Ring Energy, Inc., a leading oil and gas exploration company, has released its operational and financial results for the second quarter of 2025, showcasing impressive performance across various metrics.
The company reported record sales of 14,511 barrels of oil per day, surpassing guidance expectations. Additionally, Ring Energy achieved net income of $20.6 million and Adjusted Net Income of $11.0 million, demonstrating financial strength and stability.
Adjusted EBITDA stood at $51.5 million, reflecting the company's operational efficiency and robust financial health. Ring Energy's proactive cost-cutting measures resulted in Lease Operating Expenses of $10.45 per Boe, 9% below guidance, showcasing effective cost management strategies.

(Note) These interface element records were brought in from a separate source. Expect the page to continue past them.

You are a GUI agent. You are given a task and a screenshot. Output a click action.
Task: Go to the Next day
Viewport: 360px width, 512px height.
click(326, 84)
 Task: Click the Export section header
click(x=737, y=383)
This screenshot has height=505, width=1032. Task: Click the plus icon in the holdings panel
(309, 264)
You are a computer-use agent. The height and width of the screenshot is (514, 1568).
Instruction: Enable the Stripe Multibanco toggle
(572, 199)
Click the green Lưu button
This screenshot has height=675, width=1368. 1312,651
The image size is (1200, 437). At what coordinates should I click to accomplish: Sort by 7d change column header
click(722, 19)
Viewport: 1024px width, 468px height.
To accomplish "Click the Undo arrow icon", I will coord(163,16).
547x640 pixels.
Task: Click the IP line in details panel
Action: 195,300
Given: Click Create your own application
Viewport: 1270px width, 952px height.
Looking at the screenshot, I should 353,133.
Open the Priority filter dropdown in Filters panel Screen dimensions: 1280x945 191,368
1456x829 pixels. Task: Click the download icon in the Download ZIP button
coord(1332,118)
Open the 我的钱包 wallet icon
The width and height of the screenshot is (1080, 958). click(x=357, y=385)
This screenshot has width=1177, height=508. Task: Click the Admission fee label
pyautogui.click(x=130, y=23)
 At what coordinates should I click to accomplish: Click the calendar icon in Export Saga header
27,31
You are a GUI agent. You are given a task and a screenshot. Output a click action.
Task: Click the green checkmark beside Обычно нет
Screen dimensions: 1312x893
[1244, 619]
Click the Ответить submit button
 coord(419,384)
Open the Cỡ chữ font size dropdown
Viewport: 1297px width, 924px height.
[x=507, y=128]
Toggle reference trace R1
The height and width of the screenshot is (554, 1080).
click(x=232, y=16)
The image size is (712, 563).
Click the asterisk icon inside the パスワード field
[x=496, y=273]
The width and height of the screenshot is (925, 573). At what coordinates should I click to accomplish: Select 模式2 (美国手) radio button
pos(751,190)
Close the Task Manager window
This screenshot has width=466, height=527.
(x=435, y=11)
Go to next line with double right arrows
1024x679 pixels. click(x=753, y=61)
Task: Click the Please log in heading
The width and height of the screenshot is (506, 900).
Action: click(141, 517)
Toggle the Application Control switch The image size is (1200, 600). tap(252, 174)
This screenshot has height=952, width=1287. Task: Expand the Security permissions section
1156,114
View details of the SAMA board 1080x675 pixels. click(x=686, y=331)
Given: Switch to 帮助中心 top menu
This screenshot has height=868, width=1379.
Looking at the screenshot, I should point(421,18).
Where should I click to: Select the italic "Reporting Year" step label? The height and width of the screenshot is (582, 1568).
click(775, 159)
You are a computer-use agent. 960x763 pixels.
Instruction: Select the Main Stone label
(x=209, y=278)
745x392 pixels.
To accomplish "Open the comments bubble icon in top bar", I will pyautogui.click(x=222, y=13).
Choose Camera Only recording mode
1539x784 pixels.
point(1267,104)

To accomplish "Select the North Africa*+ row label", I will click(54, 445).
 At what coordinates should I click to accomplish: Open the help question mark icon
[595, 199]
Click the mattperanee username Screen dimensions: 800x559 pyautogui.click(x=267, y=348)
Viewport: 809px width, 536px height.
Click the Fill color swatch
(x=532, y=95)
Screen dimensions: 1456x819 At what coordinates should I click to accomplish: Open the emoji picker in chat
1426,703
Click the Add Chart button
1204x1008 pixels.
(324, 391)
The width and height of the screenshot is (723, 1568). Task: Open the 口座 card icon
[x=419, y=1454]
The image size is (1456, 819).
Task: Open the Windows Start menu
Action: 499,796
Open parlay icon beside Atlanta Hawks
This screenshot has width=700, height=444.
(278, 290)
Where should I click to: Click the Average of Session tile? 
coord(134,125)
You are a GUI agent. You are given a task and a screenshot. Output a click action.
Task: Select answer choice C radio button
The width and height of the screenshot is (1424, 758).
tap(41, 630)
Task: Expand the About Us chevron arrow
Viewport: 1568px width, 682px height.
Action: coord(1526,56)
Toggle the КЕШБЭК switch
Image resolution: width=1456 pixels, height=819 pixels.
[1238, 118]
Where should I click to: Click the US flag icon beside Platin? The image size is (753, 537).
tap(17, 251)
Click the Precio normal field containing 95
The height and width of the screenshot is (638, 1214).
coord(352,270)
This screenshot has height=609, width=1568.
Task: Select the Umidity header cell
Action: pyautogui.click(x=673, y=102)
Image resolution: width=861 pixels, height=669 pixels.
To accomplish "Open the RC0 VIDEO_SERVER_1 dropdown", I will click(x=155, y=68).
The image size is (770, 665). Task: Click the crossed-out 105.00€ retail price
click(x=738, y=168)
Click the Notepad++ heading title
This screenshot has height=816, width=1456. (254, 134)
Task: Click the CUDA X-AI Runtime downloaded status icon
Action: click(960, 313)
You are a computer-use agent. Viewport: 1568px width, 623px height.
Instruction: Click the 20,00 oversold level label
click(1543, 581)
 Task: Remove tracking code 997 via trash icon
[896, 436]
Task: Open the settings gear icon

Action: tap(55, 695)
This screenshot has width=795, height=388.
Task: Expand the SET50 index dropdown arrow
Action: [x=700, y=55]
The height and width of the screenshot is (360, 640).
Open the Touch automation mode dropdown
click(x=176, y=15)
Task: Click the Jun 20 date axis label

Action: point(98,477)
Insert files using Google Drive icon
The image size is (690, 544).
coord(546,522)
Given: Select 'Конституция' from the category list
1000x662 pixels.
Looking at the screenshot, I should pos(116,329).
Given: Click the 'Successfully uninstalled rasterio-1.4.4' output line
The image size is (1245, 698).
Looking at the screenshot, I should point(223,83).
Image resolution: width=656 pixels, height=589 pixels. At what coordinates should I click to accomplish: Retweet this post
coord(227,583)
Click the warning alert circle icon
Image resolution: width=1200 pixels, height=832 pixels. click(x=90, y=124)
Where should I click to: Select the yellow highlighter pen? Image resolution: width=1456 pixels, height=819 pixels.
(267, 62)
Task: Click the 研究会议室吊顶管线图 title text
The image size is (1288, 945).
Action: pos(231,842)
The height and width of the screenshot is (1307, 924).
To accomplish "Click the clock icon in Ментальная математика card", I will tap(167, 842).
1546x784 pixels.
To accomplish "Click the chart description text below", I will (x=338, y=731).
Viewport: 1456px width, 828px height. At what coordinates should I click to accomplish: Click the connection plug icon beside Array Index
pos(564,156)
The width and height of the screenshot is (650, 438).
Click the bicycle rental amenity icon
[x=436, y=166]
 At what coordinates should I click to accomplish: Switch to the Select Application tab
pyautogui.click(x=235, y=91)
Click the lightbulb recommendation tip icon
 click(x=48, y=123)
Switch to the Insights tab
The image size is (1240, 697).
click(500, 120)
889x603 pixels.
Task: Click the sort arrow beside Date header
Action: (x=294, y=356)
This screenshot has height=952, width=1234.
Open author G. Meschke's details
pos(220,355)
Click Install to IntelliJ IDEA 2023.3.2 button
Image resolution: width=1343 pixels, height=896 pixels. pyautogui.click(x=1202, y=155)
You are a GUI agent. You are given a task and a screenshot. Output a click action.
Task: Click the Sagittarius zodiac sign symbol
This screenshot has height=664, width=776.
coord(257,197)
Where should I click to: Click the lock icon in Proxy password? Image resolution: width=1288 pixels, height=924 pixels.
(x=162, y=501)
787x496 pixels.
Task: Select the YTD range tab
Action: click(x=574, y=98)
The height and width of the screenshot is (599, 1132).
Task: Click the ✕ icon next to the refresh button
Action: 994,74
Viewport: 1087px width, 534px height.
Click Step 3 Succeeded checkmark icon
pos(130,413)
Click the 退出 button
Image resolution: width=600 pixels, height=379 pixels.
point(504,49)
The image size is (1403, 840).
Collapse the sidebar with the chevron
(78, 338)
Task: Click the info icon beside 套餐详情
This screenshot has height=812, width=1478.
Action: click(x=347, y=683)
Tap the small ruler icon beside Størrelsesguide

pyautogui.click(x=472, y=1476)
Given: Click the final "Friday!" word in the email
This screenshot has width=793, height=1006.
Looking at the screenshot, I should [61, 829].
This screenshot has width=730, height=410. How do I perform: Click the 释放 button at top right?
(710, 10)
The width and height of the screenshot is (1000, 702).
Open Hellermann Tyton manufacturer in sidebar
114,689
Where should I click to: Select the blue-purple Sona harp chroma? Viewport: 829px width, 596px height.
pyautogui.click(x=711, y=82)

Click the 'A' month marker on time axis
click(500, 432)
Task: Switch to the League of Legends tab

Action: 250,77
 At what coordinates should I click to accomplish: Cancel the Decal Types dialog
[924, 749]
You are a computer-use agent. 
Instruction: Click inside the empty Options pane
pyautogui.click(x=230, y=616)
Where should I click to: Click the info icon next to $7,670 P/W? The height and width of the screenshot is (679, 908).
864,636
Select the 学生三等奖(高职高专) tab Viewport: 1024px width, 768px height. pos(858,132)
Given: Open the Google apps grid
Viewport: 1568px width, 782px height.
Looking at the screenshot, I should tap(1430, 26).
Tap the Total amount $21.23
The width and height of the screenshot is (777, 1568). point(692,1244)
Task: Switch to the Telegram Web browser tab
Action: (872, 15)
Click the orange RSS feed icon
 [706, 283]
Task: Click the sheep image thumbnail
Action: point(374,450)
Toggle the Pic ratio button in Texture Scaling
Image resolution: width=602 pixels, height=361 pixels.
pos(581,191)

Furthermore, the company invested $16.8 million in capital expenditures, generating strong Adjusted Free Cash Flow of $24.8 million. Ring Energy remained cash flow positive for the 23rd consecutive quarter, highlighting its financial resilience and prudent financial management.
Mr. Paul D. McKinney, Chairman and CEO of Ring Energy, expressed satisfaction with the company's performance, emphasizing the successful execution of reduced capital spending initiatives in response to market conditions. The company's focus on oil-rich assets with low operating costs has proven effective in navigating volatile commodity price environments.
Looking ahead, Ring Energy reaffirmed its production and capital expenditures guidance for the second half of 2025, emphasizing a commitment to maximizing cash flow, controlling costs, and strengthening its financial position.